*Texto de origem*

Aurelino Costa
O ser deficitário em Amónio de
Aurelino Costa
por Alexandre Teixeira Mendes
Segundo o Dicionário da Língua
Portuguesa da Porto Editora, o significado da palavra Amónio
reduz-se aos seguintes esquemas: a)- amónio, s.m., catião (NH4+) com
bastantes propriedades análogas às dos catiões alcalinos,
particularmente às do catião potássico (Deriv. Regr. De amoníaco.);
b)- amónio, adj, relativo ao deus egípcio Ámon (do gr. Ámmon, o
“deus ámon”+io)
Amónio é uma palavra que evoca sais
usados para adubos. Remete para a indústria dos fluorocarbonetos
usados na agricultura: a terra nutriente, o conceito de Mãe Terra ou
Gaia como era chamada pelos antigos gregos.
Amónio é um texto poético exorbitante
na referência a uma atmosfera subjectiva de enaltecimento e
revelação da humana conditio? Ou ainda o homem (seguindo as teses de
Arnold Gehlen) como “ser deficitário” como assunto deste livro? No
cerne do trágico da vida quotidiana põe em cena elementos
figurativos e romanescos (a detecção do drama “humano, demasiado
humano”)? A tragédia original do isolamento e da individuatio, o
fracasso?

*Dados registados*
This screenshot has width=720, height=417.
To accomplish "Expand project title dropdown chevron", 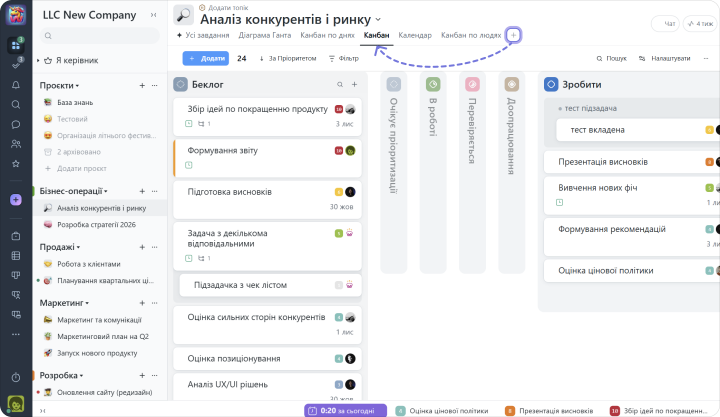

*Objetivo da tarefa*
Responde a estas perguntas sobre o texto acerca de Amónio:
(a) Segundo o dicionário citado, o catião amónio tem muitas propriedades parecidas com as de que catiões?
(b) Que nome davam os antigos gregos à Mãe Terra?
(c) De quem são as teses sobre o homem como "ser deficitário"?

*Resposta completa*
(a) Com as dos catiões alcalinos, sobretudo as do catião potássico.
(b) Gaia.
(c) De Arnold Gehlen.